It was a damn fire drill, of all nights.
Platoon 6 didn‘t come first, that I can assure you. Now that I think of it, I wonder the kind of hangovers some of the guys & girls probably had the next morning. Hehehe.
Gala night? By 1am, I had left the venue and gone to bed jo! To blazes with being squad leader!
So come passing out day and people are carrying long faces because they are about to be separated from their new found loves. Let me stop here to say that it will amaze you, then again, maybe it won’t, what some married men & women did in camp but we shall not dampen the mood here with such tales. For prospective Corpers, nothing you see in camp should amaze you. It won’t be the first time it’s happening. Then again some of you will end up doing same or worse in camp, abi? And of course some of you who will read this probably are the people I’m talking about who did ncha (strictly for my Igbo speaking peeps) in camp.
So it’s time to collect our primary assignment postings and we are in the queue yet again. Prospective Corpers, una go stand for queue tire so better get used to the idea now.
People start collecting their letters and it is so funny to see the reactions. People who didn’t do anything to influence their posting are getting choice locations, some that paid to influence theirs are also getting the good locations they paid for, others who paid good sums of money to influence theirs are being sent to purgatory, oh what a mixture of emotions! Some are laughing and hugging each other, others are cursing and swearing in such choice language that would make sailors blush and the very emotional ones are bursting into tears. Others are calm and you can’t tell what’s going on in their minds. I fell into this last category. You see, I had been posted to Lagelu LGA to teach in the community grammer school located there. On one front I was disappointed because I had wished to practice engineering during my one year of service specifically with FANMILK in Ibadan and the Nigerian Society of Engineers (NSE) had visited us and given us high hopes that we would be taken care of. So much for taking care of us! On the other hand, I was happy because Lagelu is roughly 30mins from Ibadan so I wasn’t too far away from the hub of action. Let me add here that it was in Ibadan that I first walked into a Mr. Biggs outlet and they had no electricity be it NEPA or their own generator. You couldn’t buy ice cream because it was just that, cream! Chris, Yobo and Inyang were posted further away. Uloaku was posted to IITA Ibadan.

What this exercise asks:
**1)** Output the passage on camp postings from "Platoon 6 didn‘t" up to and including "next morning. Hehehe.".
**2)** Render this sentence from the passage on camp postings in German: "On the other hand, I was happy because Lagelu is roughly 30mins from Ibadan so I wasn't too far away from the hub of action."
Draw only on the passage on camp postings above.

Source data:

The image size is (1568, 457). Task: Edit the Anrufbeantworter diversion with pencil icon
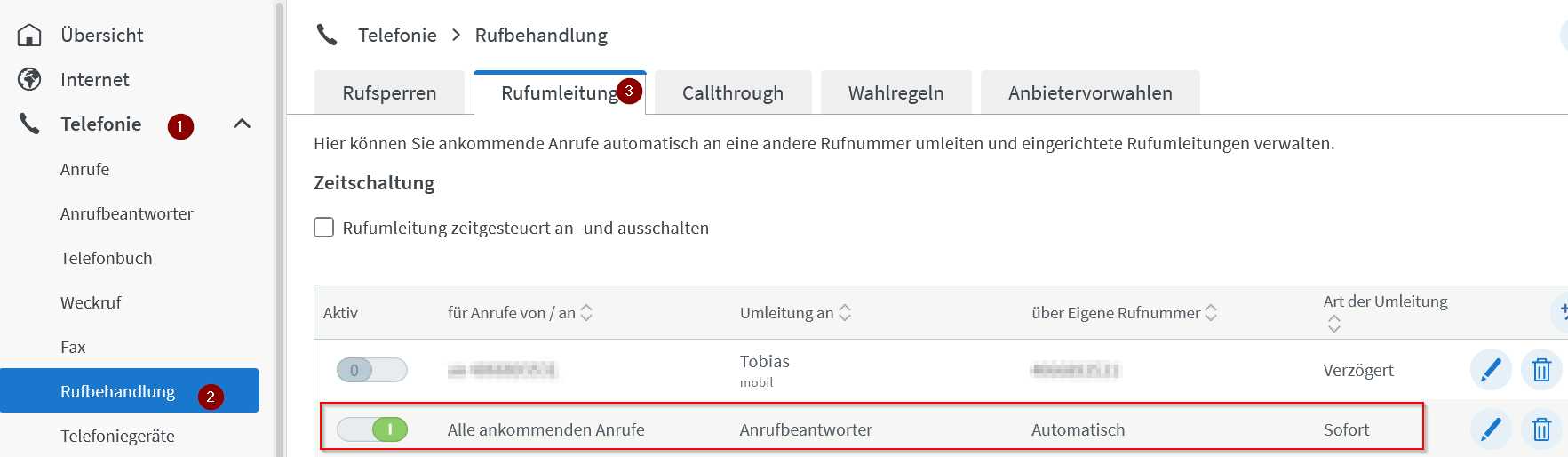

Solutions in order:
**1)**
Platoon 6 didn‘t come first, that I can assure you. Now that I think of it, I wonder the kind of hangovers some of the guys & girls probably had the next morning. Hehehe.

**2)** Andererseits war ich froh, weil Lagelu ungefähr 30 Minuten von Ibadan entfernt ist, sodass ich nicht allzu weit vom Mittelpunkt des Geschehens entfernt war.